Schottenheimer is in an unenviable position. The Cowboys traded Micah Parsons before the season. Jerry Jones can't build a serious roster. He just won't. That is not something Schottenheimer can control. He seems to have the respect of his players, especially on offense, with his built-in relationships to Prescott and Lamb going a long way. But at the end of the day, he's a first-time coach asked to manage the NFL's biggest circus. It's not his fault, but Dallas threw Schottenheimer into the deep end. He's probably going to drown eventually.
Grade: C-
Ben Johnson, Chicago Bears
The Chicago Bears fell to 4-3 with a disappointing loss against the shorthanded Baltimore Ravens on Sunday. Snoop Huntley delivered the W for Baltimore in place of an injured Lamar Jackson, just the second win of the campaign for the Ravens. That Baltimore roster stacks up with any contender in the NFL. Perhaps Huntley was the Cooper Rush upgrade the Ravens needed to stay afloat in lieu of Jackson. But this was a bad loss for a Bears team that was beginning to build momentum.

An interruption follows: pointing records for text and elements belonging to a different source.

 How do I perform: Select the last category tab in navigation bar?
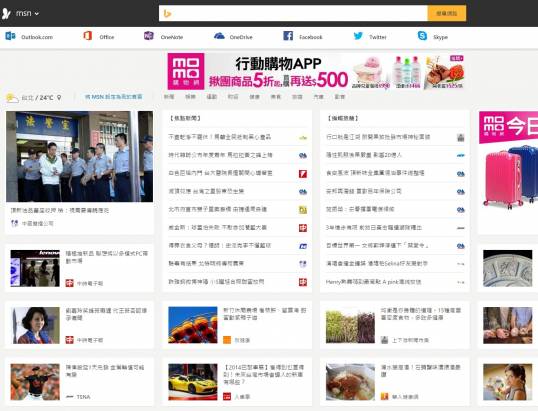pyautogui.click(x=340, y=97)
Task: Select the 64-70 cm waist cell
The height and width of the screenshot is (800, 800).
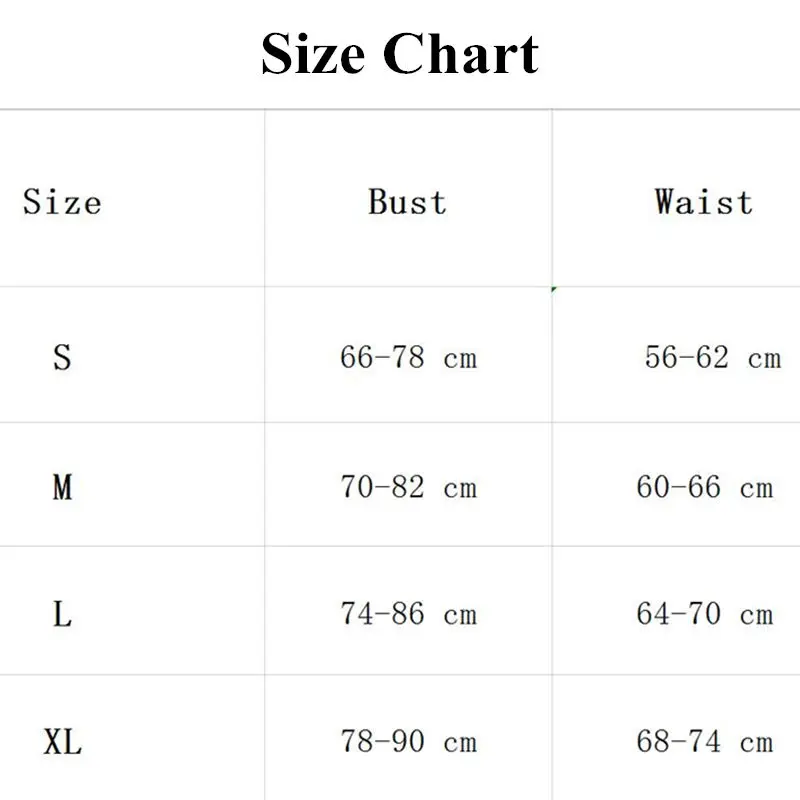Action: [676, 610]
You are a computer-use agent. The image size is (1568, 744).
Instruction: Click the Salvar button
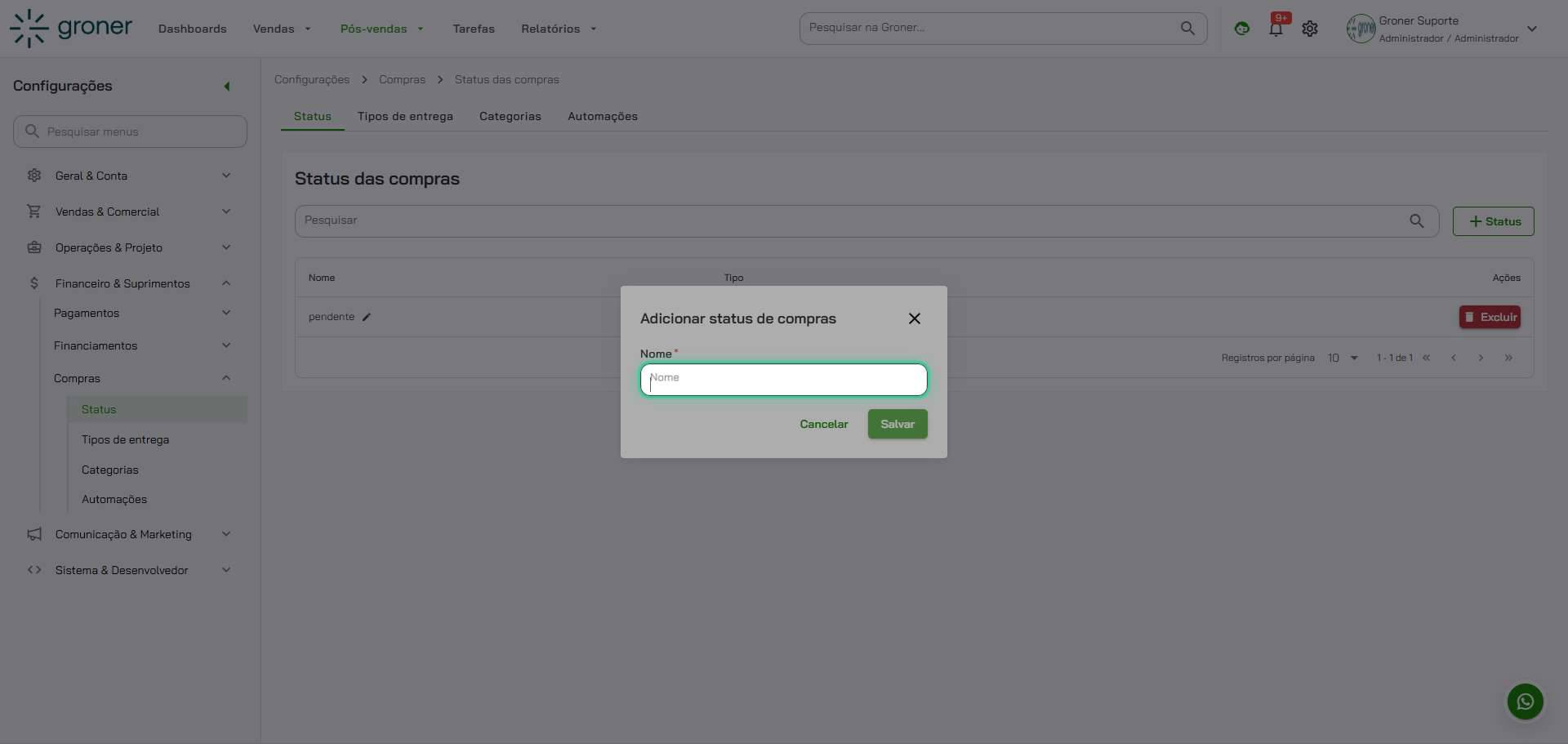point(897,424)
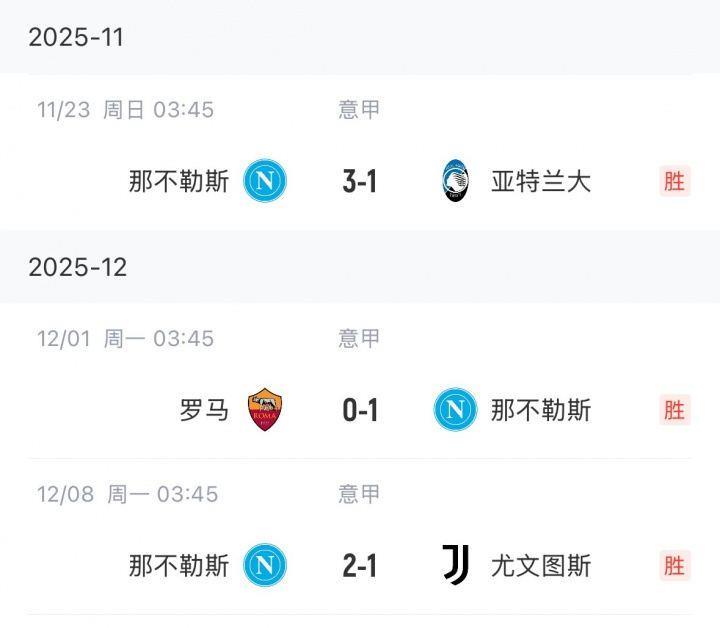Select the 2025-12 month header
The height and width of the screenshot is (628, 720).
tap(78, 266)
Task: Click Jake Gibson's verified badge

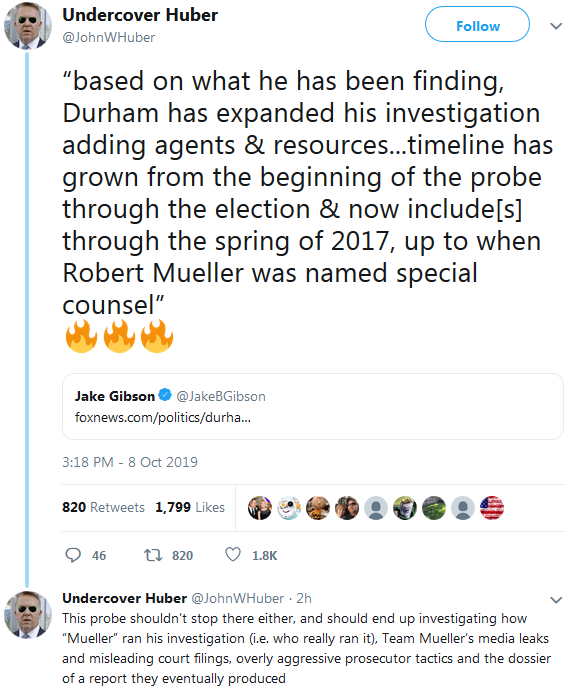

Chicago won four straight prior to Sunday's letdown, albeit all against mediocre opponents. The Bears still haven't beaten a (healthy) team of any remote quality. Their schedule lines up quite well over the next three weeks — Bengals, Giants, Vikings — so we might not see the Bears against a "real" opponent for a while. How Chicago comes out of this soft first-half schedule, and how it holds up to greater stress late in the season, will go a long way toward determining how fans feel about the Ben Johnson experience.
Overall, it has to be mostly positive. Johnson is doing what he was brought in to do. He's creative and aggressive with his offensive playcalling. Some of his clock management decisions warrant scrutiny, but by and large, the Bears' offense is flowing far more freely than it was under the Matt Eberflus regime. That's a low bar, but Johnson was the most coveted candidate in the coaching carousel for a reason. He also chose Chicago for a reason: to work with former No. 1 pick Caleb Williams.
So far, that partnership is a mixed bag. Williams has made tangible progress in recent weeks, but he's still slow-playing things a bit. For all his arm talent, there are moments where Williams just looks overwhelmed by the complexity of Johnson's scheme and the pressures applied to him by the opposing defense. Those instances are beginning to dissipate, but Sunday's lousy outing was a helpful reminder that Williams is still very much a work in progress.
It has been far too long since the Bears were a serious postseason threat. That probably won't happen this season, but if Johnson can help Williams along and get Chicago's offense into a higher gear (currently 11th in yards and 16th in points), Bears fans will come away optimistic about the future. Johnson was not dealt a favorable hand on defense and Chicago has some personnel issues to clean up, but if this offense can't hack it long term, that will fall squarely on Johnson.